Abstract submission deadline: January 31, 2019
Read more: http://www.suitma10.org
Wageningen Soil Conference 2019 – Understanding soil functions
August 27 – 30, 2019, Wageningen, the Netherlands. Wageningen University & Research is delighted to invite you to join us at the fourth edition of the Wageningen Soil Conference. As in previous editions, the aim is to discuss the importance of soils. In the 2019 edition, the focus will be on “Understanding soil functions: from ped to planet”. To do this we will adopt a new style of conference, with traditional conference talks in the mornings, followed by a range of scientific and interactive topic workshops in the afternoons.
World Atlas of Desertification – Rethinking land degradation and sustainable land management
Publication by Joint Research Centre (European Commission), August 8, 2018. 256 pages, A3 format, ISBN 978-92-79-75350-3 (Printed version), ISBN 978-92-79-75349-7 (Online version), price: for free.
The third edition of the World Atlas of Desertification (WAD3) takes a fresh look at land degradation – a phenomenon triggered by human land use that is likely to threaten our ability to make productive use of the Earth while still maintaining the critical global environmental goods and services in the future. WAD3 offers an information framework from which to identify the nature of potential problems and pursue solutions that conform to local conditions. The two decades since publication of WAD2 saw a tremendous growth in our understanding of coupled-human and natural systems, and an overwhelming increase in global environmental datasets and analytical tools.
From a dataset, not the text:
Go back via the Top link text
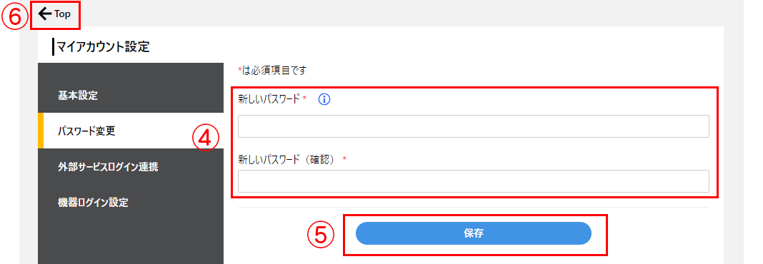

Building on these advances, WAD3 portrays the dynamic human footprint on Earth and its consequences for the land resources. WAD3 identifies areas of concern where multiple lines of evidence converge that suggest potential problems so that they might be confirmed and suggest actions to reverse, arrest, or adapt to them.
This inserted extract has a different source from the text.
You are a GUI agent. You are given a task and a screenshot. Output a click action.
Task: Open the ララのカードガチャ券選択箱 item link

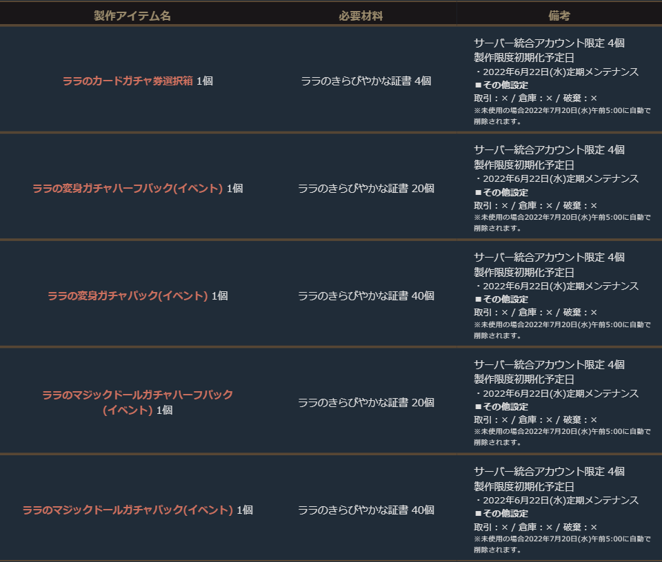[x=128, y=81]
You can order the printed atlas from the EU Bookshop https://publications.europa.eu/en/web/general-publications/publications
or download the atlas here: https://wad.jrc.ec.europa.eu/
Soil and Climate
Edited by Rattan Lal and B. A. Stewart. 1st Edition published in the series Advances in Soil Science, August 30, 2018 by CRC Press. 434 Pages – 86 B/W Illustrations, ISBN 9781498783651, price hardback GBP 145.00, ebook GBP 35.99.
Climate is a soil-forming factor and soil can mitigate climate change through a reduction in the emissions of greenhouse gases and sequestration of atmospheric CO2. Thus, there is a growing interest in soil management practices capable of mitigating climate change and enhancing environmental quality. Soil and Climate addresses global issues through soil management and outlines strategies for advancing Sustainable Development Goals (SDGs). Special topics on soil as a source or sink of CO2, silicate weathering and carbon sequestration, nutrients required for carbon sequestration, physical protection and the mean resident time, and predicting soil carbon stocks are discussed in detail throughout the book.